- Requirement: In the listing that follows, the range to quote begins at the line that has "[Lightbox] (309, 612)" and ends after the line that has "Independent Study Program (303, 2313)"; quote it verbatim and add nothing.

- Data:
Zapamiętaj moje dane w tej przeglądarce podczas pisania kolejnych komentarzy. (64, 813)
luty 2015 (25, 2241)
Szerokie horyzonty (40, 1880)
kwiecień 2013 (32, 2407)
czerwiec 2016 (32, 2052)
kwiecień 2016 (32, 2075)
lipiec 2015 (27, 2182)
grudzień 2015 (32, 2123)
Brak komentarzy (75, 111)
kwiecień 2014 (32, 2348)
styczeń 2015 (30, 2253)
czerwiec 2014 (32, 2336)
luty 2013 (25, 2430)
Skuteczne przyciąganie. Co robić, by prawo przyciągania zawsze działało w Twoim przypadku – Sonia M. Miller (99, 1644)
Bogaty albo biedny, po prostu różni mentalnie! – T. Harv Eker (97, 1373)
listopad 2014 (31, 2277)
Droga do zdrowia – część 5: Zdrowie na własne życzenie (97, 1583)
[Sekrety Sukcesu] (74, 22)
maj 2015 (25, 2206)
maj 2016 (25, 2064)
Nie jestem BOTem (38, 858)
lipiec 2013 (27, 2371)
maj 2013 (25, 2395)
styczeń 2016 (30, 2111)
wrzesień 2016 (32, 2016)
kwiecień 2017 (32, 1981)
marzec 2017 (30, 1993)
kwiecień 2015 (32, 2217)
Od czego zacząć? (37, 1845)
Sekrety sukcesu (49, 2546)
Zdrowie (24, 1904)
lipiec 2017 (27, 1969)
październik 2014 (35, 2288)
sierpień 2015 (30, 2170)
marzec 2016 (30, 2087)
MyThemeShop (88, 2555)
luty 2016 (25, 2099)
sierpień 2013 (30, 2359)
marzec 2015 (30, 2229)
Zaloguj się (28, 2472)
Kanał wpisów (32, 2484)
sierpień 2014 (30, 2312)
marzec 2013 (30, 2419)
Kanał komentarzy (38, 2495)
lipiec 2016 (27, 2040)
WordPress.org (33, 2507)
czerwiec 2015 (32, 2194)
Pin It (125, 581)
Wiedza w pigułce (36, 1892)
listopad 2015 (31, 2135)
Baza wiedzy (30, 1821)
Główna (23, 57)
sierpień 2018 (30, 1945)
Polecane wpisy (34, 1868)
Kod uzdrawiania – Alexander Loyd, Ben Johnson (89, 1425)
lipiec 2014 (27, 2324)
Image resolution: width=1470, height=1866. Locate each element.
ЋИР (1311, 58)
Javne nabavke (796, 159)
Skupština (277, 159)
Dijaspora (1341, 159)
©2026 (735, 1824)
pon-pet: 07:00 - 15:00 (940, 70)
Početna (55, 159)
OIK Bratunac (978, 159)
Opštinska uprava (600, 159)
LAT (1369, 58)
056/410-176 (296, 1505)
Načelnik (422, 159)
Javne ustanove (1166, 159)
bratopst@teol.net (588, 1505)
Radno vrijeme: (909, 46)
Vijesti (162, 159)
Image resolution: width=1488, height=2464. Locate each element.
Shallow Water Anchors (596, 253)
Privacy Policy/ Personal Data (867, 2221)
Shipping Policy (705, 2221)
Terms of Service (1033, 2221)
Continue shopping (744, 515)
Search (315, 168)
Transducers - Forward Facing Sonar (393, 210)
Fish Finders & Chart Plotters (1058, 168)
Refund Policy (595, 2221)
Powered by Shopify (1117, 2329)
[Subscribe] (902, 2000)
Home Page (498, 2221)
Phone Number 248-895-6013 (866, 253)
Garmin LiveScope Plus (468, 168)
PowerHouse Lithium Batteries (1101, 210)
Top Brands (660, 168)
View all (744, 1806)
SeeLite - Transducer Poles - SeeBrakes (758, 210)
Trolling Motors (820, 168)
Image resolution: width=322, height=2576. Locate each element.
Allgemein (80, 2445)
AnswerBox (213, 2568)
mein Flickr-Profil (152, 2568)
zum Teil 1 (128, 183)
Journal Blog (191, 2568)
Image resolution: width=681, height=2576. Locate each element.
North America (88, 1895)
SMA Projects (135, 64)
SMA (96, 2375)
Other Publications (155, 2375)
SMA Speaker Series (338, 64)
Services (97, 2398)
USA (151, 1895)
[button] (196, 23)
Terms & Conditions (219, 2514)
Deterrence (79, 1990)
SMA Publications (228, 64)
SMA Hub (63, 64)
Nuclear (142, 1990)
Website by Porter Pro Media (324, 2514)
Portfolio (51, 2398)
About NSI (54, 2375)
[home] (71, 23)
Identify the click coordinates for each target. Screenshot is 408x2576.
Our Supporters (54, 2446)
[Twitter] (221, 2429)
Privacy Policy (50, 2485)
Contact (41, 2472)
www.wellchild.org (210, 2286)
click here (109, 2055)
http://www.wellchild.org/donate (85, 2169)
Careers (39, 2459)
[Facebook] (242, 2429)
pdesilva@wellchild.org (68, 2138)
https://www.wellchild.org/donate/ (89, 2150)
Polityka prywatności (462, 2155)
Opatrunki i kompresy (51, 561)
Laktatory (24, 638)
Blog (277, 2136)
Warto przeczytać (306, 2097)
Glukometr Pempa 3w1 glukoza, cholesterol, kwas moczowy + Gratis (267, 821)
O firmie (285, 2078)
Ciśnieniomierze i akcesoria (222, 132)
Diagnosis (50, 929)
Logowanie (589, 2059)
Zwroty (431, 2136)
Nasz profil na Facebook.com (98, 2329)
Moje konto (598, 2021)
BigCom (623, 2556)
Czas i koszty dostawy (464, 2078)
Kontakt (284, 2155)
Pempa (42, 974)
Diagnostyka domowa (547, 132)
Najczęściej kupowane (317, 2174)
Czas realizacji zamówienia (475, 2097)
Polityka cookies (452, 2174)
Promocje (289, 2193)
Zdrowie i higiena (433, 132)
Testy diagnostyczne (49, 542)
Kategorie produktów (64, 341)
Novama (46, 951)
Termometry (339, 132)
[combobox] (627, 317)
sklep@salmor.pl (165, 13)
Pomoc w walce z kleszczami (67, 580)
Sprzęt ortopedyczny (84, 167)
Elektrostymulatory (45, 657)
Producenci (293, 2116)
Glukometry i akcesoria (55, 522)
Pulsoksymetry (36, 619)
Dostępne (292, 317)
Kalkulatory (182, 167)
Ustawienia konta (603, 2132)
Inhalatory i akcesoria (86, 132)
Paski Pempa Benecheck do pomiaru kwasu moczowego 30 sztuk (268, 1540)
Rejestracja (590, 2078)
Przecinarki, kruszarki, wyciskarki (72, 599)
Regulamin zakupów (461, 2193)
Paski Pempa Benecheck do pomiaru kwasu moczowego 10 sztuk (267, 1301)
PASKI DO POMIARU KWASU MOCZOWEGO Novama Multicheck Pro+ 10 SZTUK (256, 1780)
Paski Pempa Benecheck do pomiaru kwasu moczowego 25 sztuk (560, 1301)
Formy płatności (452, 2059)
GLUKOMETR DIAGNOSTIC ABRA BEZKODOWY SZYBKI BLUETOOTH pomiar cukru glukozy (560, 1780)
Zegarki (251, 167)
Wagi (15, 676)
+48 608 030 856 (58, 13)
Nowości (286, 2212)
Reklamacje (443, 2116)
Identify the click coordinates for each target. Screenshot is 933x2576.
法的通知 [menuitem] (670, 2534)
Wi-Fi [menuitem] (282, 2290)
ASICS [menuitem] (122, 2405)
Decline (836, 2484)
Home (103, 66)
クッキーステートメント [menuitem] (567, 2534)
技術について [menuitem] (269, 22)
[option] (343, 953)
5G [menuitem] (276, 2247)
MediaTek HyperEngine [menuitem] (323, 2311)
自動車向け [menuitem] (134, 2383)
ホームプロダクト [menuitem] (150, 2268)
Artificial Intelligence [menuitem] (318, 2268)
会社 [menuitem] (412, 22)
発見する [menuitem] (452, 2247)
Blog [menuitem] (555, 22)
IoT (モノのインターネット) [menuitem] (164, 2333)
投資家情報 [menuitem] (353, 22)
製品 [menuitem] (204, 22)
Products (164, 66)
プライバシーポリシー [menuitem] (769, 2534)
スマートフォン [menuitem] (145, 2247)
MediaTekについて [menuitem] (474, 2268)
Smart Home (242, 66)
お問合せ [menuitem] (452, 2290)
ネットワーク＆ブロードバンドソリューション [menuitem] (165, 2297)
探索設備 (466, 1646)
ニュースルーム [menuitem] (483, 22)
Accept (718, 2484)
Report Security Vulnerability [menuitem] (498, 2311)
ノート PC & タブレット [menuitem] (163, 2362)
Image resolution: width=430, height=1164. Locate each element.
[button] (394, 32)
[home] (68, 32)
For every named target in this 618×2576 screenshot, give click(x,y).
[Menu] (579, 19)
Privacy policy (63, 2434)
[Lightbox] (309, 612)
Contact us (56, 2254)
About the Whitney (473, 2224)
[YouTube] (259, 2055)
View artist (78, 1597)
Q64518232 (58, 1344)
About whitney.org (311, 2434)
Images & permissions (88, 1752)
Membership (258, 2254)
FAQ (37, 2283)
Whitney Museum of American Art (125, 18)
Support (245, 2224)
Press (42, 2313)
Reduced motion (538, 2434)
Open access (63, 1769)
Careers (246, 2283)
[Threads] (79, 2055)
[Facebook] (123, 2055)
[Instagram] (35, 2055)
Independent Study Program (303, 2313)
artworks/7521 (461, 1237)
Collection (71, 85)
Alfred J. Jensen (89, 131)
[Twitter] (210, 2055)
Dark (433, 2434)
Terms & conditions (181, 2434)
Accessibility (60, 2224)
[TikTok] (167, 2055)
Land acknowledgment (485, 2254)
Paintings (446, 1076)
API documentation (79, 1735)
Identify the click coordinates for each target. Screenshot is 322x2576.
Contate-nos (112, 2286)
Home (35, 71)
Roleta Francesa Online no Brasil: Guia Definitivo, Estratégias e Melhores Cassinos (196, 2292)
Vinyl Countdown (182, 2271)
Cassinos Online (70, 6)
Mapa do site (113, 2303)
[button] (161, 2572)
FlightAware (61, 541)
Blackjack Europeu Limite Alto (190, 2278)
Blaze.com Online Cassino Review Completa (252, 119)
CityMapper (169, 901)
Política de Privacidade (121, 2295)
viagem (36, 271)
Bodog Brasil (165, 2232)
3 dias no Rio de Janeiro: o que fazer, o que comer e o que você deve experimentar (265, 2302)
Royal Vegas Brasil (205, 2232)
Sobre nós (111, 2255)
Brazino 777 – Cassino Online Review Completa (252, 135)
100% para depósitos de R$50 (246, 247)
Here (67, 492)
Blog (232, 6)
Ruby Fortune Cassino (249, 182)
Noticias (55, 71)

- Result of the task:
[Lightbox] (309, 612)
Contact us (56, 2254)
About the Whitney (473, 2224)
[YouTube] (259, 2055)
View artist (78, 1597)
Q64518232 (58, 1344)
About whitney.org (311, 2434)
Images & permissions (88, 1752)
Membership (258, 2254)
FAQ (37, 2283)
Whitney Museum of American Art (125, 18)
Support (245, 2224)
Press (42, 2313)
Reduced motion (538, 2434)
Open access (63, 1769)
Careers (246, 2283)
[Threads] (79, 2055)
[Facebook] (123, 2055)
[Instagram] (35, 2055)
Independent Study Program (303, 2313)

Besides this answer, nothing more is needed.